Nach Ansicht der pakistanischen zivilgesellschaftlichen Organisationen ist dies „ein wichtiger Schritt zur Förderung von Gerechtigkeit und Gleichheit im Lande“. Man müsse den Mut der Politiker, die begonnen haben, dieses Gesetz im Parlament zu diskutieren, würdigen. Es gebe ein wachsendes Bewusstsein dafür, dass der fortgesetzte Missbrauch des Blasphemiegesetzes gestoppt werden müsse, und diese Resolution sei ein Hoffnungsschimmer, dass diese Diskussion nicht hier ende, sondern dass „konkrete Lösungen gefunden werden, um unschuldige Leben zu retten", betont Nasir Saeed, Direktor der Nichtregierungsorganisation „Centre for Legal Aid, Assistance and Settlement“ (CLAAS). "Diese Resolutionen ebnen den Weg für umfassendere Rechtsreformen, die hoffentlich zu spürbaren Veränderungen vor Ort führen und sicherstellen, dass die Rechte aller Bürger geachtet werden. Die Regierung und die Gesetzgeber haben nun die Aufgabe, diese Resolutionen wirksam umzusetzen und auf eine gerechtere und integrativere Gesellschaft hinzuarbeiten", stellt er fest.

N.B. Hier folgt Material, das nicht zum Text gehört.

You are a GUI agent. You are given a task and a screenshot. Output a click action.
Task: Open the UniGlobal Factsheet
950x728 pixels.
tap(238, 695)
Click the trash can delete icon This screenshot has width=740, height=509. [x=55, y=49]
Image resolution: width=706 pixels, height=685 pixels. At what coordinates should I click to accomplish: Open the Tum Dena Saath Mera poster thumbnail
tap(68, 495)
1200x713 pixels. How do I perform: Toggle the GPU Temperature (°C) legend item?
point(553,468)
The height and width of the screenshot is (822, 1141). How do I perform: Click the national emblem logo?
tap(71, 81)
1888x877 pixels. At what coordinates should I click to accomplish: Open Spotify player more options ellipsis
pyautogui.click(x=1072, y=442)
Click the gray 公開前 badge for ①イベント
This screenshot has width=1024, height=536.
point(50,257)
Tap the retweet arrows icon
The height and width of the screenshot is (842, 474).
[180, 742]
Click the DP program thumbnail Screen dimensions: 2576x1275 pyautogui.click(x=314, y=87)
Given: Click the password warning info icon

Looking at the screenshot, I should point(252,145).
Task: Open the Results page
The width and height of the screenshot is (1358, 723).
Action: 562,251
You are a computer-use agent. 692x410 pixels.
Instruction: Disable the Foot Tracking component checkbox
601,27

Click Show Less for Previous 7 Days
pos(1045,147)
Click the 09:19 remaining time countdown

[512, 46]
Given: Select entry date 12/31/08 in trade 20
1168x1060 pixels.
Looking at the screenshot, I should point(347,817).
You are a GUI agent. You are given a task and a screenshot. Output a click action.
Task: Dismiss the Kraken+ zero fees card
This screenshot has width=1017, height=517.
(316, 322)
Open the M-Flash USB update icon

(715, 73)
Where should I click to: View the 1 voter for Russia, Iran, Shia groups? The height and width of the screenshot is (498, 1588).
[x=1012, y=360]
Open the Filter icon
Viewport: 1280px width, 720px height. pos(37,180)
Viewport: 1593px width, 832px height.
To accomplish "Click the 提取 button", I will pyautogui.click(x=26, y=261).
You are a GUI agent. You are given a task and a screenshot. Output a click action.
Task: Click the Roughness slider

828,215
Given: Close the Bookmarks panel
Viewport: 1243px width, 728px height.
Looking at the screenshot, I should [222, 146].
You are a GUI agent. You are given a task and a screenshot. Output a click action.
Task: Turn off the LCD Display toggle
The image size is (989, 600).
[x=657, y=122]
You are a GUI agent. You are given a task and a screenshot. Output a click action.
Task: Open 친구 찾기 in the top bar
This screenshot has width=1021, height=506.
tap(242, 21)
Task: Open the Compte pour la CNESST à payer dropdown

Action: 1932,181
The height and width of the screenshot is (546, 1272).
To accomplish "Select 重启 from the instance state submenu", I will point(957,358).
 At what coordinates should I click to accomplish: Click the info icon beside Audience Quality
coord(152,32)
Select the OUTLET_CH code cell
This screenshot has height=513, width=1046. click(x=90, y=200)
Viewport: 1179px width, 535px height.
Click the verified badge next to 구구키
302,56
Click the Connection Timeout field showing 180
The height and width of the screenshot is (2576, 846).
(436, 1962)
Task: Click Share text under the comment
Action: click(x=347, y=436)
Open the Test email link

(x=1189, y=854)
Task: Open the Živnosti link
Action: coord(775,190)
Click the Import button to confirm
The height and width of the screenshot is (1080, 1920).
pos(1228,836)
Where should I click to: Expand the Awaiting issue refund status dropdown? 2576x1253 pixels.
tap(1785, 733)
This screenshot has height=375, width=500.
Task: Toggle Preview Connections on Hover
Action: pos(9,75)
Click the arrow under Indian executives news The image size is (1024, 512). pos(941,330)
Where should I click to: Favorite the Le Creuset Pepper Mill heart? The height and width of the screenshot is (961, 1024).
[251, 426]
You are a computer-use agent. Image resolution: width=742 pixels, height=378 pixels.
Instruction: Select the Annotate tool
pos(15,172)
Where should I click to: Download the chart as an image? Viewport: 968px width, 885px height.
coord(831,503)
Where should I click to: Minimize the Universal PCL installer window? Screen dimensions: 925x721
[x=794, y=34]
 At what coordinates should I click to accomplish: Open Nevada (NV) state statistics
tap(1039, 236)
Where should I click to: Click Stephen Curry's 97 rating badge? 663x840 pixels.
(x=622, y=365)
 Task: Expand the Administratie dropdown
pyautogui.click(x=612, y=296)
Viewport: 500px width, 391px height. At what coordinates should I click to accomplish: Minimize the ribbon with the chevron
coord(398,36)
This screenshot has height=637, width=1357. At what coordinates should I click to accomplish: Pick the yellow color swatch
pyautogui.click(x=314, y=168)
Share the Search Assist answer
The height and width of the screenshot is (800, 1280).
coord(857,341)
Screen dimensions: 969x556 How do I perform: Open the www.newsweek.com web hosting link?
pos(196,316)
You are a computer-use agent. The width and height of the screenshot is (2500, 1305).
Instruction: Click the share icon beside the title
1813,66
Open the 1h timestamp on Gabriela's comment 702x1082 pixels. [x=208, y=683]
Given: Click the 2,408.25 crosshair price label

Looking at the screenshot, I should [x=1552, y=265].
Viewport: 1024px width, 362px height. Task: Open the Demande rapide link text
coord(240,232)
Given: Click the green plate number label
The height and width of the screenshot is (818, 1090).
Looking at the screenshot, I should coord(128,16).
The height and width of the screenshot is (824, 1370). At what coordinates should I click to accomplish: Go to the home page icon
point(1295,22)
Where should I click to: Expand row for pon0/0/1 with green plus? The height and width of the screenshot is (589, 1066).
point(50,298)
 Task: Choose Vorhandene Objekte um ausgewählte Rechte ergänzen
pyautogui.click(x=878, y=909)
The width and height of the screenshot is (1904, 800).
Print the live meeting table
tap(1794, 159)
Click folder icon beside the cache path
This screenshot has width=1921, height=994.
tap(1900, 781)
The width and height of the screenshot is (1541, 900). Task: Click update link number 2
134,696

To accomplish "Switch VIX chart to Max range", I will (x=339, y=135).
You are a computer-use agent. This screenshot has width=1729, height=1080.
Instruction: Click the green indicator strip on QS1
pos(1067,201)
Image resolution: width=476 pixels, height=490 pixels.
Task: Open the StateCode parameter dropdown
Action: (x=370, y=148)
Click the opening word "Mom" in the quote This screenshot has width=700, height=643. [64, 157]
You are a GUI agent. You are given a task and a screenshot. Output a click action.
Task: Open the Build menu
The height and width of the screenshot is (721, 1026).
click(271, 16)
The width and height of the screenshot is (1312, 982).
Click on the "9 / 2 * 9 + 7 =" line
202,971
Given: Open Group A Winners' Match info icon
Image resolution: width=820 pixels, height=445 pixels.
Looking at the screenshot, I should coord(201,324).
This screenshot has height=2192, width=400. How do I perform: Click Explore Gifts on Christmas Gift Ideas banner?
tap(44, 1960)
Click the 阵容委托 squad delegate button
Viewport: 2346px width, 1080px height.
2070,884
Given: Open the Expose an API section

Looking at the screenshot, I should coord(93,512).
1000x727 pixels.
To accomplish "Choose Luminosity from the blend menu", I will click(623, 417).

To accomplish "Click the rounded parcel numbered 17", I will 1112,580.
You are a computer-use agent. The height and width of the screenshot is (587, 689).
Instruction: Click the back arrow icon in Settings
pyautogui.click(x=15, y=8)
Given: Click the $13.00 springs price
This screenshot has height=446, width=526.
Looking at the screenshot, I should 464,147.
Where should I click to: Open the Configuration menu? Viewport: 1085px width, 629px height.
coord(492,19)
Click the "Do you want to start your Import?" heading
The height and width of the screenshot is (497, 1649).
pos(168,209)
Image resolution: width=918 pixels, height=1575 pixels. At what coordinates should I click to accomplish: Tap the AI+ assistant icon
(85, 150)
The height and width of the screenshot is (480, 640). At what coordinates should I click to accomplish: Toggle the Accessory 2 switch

In Peschawar in der nördlichen Provinz Khyber Pakhtunkhwa leitete die Polizei unterdessen Ermittlungen gegen Hunderte von Menschen ein, die eine Polizeistation angegriffen und einen Mann getötet hatten, der verdächtigt wurde, den Koran geschändet zu haben. Mithilfe der in den sozialen Medien verbreiteten Videos hat die Polizei versucht, die Personen zu identifizieren, die am 20. Juni die Polizeistation in Madyan, einem beliebten Touristenort in der Provinz Khyber Pakhtunkhwa, angegriffen und niedergebrannt haben und den der Blasphemie beschuldigten Mohammad Ismail getötet haben. Die Polizei hat jedoch bisher noch keinen der Angreifer festgenommen.